Active since 1995, he won the Special Prize at the London International Animation Festival with his 2001 short Tengo la posizione. His 2006 short The Memories of Dogs, co-produced by Arte, won several awards, including the Renzo Kinoshita Award at the Hiroshima International Animation Festival and a Special Critics’ Mention at Animafest Zagreb. His 2011 short, Dell'ammazzare il maiale, was the first animation work to win the David di Donatello for Best Short Film. In 2014, he was the subect of a documentary film, Animata Resistenza by Francesco Montagner and Alberto Girotto, which premiered at the 71st Venice International Film Festival. In 2018, he cured the animation of Stefano Savona's Samouni Road, which won the Œil d'or at the 71st Cannes Film Festival.

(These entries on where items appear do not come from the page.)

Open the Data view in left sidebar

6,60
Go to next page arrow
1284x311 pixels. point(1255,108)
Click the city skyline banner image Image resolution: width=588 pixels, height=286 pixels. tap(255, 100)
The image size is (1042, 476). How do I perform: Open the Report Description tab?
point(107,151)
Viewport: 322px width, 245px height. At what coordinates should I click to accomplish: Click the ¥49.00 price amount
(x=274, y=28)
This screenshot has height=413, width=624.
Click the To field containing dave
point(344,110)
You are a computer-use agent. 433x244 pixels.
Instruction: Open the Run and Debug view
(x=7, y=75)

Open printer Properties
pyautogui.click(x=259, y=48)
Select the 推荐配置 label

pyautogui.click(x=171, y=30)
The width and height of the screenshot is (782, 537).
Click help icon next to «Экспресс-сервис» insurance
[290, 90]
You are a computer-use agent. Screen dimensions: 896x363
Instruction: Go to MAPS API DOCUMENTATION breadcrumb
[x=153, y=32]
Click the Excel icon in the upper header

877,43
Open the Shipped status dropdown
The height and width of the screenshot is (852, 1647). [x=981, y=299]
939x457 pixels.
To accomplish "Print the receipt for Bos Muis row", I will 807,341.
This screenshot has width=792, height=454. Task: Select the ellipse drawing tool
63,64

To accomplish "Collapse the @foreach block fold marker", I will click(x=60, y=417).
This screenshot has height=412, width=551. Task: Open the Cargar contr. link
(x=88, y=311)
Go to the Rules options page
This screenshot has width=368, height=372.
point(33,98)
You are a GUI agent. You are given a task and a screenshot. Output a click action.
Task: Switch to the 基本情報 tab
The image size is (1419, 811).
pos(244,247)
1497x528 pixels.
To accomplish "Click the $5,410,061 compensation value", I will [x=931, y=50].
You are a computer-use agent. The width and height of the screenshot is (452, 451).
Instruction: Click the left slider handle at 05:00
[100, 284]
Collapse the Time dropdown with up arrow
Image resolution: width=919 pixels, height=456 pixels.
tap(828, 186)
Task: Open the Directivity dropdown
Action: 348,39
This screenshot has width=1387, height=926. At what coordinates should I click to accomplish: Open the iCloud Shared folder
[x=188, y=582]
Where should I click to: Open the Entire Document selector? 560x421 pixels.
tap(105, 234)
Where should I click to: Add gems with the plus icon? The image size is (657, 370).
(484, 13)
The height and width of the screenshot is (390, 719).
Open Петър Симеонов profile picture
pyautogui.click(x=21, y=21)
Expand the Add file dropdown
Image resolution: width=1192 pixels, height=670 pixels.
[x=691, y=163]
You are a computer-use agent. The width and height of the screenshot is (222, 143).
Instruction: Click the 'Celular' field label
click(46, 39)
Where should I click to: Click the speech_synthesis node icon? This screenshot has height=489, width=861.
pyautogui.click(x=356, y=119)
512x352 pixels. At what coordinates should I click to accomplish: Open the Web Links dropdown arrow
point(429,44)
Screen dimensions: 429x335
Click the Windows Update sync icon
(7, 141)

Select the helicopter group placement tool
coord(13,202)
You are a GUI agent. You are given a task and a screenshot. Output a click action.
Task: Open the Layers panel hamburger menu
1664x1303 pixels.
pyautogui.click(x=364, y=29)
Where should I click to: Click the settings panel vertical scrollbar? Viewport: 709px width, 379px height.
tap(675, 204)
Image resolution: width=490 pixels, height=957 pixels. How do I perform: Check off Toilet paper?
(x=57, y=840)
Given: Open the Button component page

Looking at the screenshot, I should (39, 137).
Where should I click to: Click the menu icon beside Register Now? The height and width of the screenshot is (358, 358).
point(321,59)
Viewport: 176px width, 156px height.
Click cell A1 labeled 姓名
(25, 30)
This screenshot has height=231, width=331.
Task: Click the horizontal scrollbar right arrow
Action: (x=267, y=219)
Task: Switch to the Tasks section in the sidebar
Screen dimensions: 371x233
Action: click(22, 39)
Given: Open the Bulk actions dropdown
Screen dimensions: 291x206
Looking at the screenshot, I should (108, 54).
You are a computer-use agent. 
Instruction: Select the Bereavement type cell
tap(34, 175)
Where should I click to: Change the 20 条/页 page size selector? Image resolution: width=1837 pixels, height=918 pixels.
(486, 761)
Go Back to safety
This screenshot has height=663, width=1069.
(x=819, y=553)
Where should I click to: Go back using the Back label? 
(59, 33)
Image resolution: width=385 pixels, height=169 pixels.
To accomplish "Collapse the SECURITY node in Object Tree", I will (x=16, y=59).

In 2023, Massi made his feature-length directorial debut with Nowhere; a portrait of Italian history as seen through the aftermath of the First World War, the Fascism and the Years of Lead, it premiered at the 80th Venice International Film Festival, in the Orizzonti section, in which it won the Lizzani Award.

=== Personal life ===
Massi is married to animator Julia Gromskaiya.

==Style==
Massi belongs to the neo-pictorial movement, whose style is characterized by the use of painterly techniques and a strong historical dimension. His works are entirely hand-crafted. Giannalberto Bendazzi summarized his style as "outwardly simple", yet characterized by a realism complicated with "absurd travellings, an extraordinary sense of film language, nostalgia for peasant traditions, and political condemnations".